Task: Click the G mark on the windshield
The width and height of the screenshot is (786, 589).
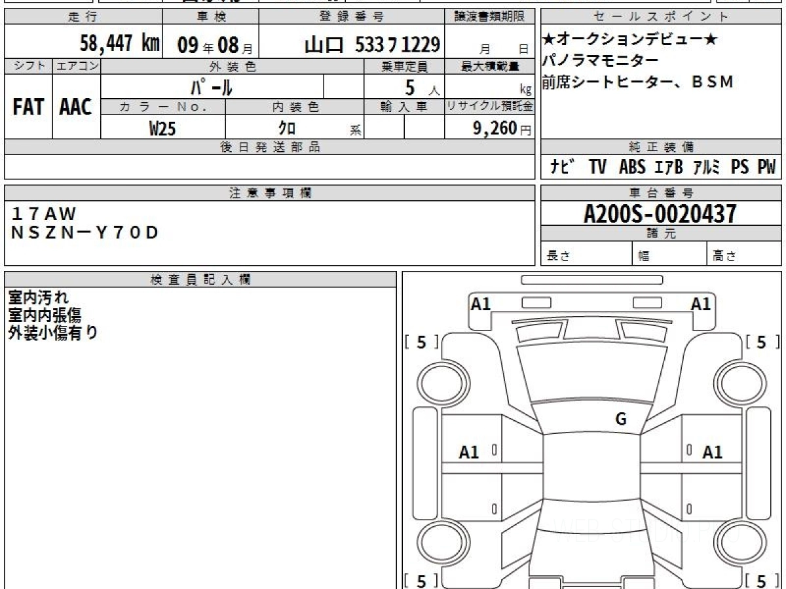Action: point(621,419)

---

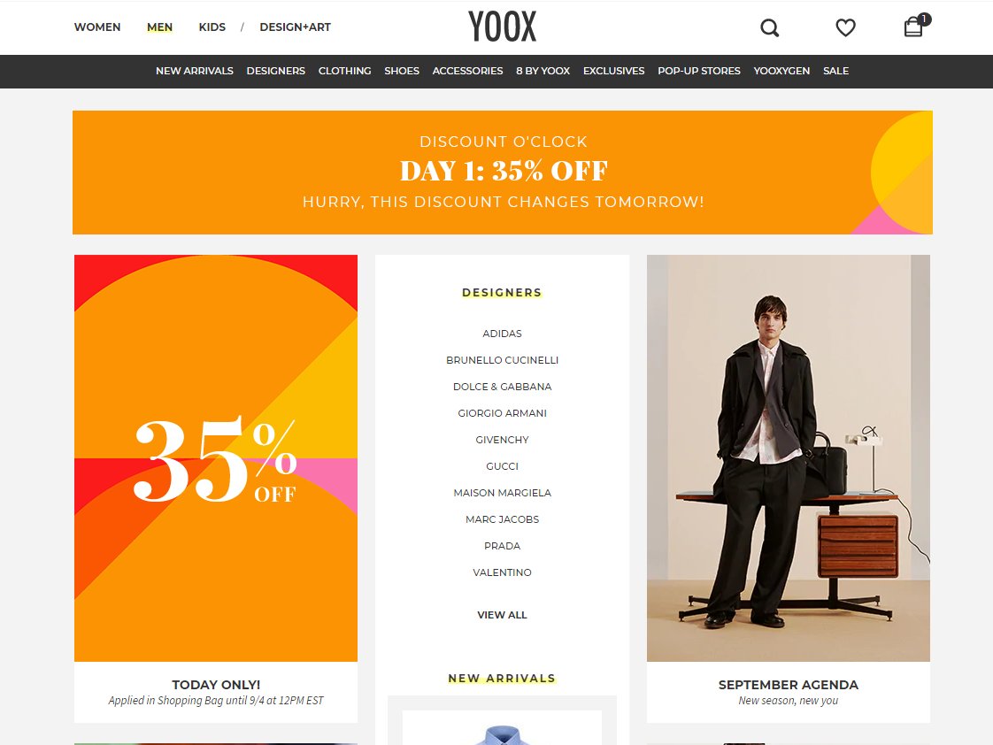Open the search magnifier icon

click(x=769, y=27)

...

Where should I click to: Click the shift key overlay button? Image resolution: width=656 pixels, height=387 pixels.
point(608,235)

> [Task details]
Rescale the records that run between the lines holding "Task: Click the G mark on the windshield" and "Action: point(621,419)", inclusive, and give only those lines again, requests included, but without the pictures. Multiply every coordinate in the answers by 0.8 and round each result to a whole number, with halves rounded up.

> [Written solution]
Task: Click the G mark on the windshield
The width and height of the screenshot is (786, 589).
Action: point(497,335)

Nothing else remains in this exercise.